→ **What this task involves**:
Print the first line of the data below and every one after it, through the line containing "Task: Select the НЕТ cell in row 19", exactly as written.

(Entries shown)

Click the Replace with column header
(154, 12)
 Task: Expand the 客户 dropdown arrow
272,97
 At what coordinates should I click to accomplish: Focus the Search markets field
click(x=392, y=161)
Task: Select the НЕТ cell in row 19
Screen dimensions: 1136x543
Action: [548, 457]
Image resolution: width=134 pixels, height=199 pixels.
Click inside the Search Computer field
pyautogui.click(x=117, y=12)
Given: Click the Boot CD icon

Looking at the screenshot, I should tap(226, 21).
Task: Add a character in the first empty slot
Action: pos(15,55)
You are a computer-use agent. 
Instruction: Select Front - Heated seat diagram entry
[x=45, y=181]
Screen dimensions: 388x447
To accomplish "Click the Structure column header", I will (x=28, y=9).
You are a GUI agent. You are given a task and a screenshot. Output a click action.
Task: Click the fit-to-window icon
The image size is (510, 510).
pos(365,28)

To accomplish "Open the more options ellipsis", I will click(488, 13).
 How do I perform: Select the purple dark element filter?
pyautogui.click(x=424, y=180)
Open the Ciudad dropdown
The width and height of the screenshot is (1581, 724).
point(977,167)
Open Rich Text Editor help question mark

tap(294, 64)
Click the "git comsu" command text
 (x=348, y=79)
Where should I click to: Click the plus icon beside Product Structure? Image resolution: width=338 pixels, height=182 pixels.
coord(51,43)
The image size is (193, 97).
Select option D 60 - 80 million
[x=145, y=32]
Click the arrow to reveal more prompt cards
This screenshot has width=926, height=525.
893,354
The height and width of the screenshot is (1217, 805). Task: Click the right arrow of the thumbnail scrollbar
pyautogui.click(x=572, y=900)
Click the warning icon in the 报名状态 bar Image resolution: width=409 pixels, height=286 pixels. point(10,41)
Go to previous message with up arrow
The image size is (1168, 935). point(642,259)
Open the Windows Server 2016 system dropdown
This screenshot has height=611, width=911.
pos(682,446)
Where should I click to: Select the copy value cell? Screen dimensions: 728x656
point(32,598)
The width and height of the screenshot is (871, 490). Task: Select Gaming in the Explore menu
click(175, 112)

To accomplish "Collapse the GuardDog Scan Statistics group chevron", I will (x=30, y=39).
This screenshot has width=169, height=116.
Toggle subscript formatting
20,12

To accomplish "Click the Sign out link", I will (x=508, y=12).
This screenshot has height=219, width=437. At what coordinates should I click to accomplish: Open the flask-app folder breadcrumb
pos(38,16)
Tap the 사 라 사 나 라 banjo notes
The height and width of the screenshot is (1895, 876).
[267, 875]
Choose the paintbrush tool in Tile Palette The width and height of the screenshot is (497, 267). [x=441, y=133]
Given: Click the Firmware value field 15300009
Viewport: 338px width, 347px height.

(End Entries shown)

→ **Written response**:
Click the Replace with column header
(154, 12)
 Task: Expand the 客户 dropdown arrow
272,97
 At what coordinates should I click to accomplish: Focus the Search markets field
click(x=392, y=161)
Task: Select the НЕТ cell in row 19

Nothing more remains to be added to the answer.